The Customer needed to modernize their IT environment, including updating all their strategic legacy applications, which were based on IBM and Bull mainframes. The objective was to provide business value and build new, more efficient services that would allow the Customer to achieve greater business agility, while increasing time to market and reducing costs.
Initiated at the behest of the Country’s president, the mission was to reduce the operational costs of the agency’s legacy applications and improve the overall efficiencies of their IT environment. The Customer was also facing rapidly-escalating costs to maintain and support their mainframes due to the increasing scarcity of experienced mainframe talent.
This migration project faced significant challenges, however, since manually modifying such mission-critical systems could be highly disruptive to this critical government organization’s day-to-day business. In addition, finding developers with both the legacy and modern technology skills required to rewrite the decades-old applications proved very difficult.
The chief risk to this type of project is its potential impact to the daily operations of the business. The secondary risk is cost; the longer a project takes, the higher the cost and the increased potential for failure. This “time to profit,” or the amount a time it takes to deliver value, is critical to project success. The speed that automation adds, significantly shortening project timelines and costing far less, results in a dramatically lowered risk of failure.
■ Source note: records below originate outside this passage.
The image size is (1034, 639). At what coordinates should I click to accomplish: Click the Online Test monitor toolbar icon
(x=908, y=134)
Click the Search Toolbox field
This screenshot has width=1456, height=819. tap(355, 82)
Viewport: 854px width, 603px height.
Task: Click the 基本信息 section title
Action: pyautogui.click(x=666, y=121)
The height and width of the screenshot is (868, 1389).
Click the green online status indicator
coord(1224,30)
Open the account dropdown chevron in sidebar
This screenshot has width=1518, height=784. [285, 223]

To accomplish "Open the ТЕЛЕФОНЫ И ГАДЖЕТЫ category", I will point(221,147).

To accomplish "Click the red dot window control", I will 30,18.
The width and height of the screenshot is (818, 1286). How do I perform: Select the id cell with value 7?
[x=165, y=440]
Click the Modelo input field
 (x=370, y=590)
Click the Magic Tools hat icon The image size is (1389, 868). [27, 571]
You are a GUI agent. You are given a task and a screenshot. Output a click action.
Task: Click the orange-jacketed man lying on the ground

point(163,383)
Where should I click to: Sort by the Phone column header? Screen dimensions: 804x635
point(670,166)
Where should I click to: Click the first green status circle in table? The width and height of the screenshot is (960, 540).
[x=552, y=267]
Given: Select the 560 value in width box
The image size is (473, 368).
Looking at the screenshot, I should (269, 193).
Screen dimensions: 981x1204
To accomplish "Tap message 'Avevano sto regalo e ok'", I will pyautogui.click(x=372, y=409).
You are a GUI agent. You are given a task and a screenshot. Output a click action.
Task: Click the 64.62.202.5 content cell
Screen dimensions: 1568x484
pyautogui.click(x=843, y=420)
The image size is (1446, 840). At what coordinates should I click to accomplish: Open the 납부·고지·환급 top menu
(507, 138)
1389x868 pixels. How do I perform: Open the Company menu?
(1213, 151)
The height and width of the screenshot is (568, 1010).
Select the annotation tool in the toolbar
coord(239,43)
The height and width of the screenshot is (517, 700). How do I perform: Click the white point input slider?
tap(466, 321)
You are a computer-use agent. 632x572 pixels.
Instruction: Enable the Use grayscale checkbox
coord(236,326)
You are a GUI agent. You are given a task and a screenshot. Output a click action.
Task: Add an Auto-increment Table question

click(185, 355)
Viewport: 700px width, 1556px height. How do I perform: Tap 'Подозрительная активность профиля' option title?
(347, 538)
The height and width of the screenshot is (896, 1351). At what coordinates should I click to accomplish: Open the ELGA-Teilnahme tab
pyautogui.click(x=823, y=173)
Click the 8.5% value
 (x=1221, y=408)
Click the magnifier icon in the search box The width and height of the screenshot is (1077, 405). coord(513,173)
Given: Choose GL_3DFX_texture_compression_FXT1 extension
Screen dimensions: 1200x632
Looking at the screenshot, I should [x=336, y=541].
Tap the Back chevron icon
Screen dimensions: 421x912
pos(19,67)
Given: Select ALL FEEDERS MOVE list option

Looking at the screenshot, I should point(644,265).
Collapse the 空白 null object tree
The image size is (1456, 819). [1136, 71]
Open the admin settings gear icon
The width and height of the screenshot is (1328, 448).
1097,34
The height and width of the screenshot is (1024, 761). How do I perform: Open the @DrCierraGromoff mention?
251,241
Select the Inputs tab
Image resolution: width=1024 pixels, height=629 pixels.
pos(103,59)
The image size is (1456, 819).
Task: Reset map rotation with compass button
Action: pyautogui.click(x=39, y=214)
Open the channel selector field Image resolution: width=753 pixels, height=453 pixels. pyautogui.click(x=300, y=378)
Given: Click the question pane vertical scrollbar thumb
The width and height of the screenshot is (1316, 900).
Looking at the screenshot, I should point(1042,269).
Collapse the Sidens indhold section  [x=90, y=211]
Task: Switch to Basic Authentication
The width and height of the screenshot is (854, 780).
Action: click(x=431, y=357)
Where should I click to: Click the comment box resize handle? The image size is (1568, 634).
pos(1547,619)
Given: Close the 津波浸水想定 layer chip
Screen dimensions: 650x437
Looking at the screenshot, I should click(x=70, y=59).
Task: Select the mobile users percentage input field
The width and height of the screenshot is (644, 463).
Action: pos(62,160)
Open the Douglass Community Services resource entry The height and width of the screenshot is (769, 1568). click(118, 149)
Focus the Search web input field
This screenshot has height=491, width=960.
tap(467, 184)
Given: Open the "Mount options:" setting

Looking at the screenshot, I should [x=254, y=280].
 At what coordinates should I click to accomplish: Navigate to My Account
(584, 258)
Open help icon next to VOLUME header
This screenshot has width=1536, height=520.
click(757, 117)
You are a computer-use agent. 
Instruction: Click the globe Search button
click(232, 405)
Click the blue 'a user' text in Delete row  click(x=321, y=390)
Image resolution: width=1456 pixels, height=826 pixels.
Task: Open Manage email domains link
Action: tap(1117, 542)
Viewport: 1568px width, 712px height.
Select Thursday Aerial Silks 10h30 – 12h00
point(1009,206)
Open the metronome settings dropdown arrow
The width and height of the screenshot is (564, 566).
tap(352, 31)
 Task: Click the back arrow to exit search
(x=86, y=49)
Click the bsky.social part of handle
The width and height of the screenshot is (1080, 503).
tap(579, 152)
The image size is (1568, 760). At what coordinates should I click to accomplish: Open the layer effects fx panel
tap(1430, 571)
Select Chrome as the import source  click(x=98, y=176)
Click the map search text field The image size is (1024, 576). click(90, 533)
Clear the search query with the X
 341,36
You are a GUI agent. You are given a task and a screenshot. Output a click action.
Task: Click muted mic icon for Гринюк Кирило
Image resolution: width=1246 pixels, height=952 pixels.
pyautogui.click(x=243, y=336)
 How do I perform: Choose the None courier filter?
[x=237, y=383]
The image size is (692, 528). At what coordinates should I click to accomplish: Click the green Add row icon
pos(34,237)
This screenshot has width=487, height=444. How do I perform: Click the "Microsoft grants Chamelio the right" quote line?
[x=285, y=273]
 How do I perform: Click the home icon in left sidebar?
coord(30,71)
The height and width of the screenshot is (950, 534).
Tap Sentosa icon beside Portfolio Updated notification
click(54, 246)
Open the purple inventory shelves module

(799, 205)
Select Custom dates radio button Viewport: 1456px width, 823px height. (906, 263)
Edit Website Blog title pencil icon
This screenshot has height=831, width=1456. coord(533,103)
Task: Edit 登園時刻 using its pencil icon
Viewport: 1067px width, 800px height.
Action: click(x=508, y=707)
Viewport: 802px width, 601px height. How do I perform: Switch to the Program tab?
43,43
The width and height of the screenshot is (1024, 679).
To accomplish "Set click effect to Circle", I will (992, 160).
After a rigorous analysis of the challenges involved in this project, it was determined that manual conversion of the existing COBOL code into a modern language like Java or C++ would require a substantial investment of time and human labor to convert manually. In addition, a manual re-write of the code added an unacceptably high level of risk to the agency.
With this challenge in mind, the agency’s project team selected Atos as the systems integrator, along with mLogica’s mainframe migration software LIBER*M, since the migration entailed extensive re-coding to make the applications compatible with the new RHEL 7 and x86 architecture.
The decision was made to leverage Microfocus COBOL to compile the existing COBOL application to Linux, while the LIBER*M z/OS emulation software allowed the existing job control software to run on the end-state environment.
The existing mainframe consumed around 55,000 MIPS, consisting of eighty mainframe partitions and 35,000 internal users. Since the new system would be required to support millions of web users nationwide, it was configured on RedHat Enterprise7 Linux, with approximately 500-600 CPUs across eighty VMware virtual machines (VM), with one VM to support each governmental region served.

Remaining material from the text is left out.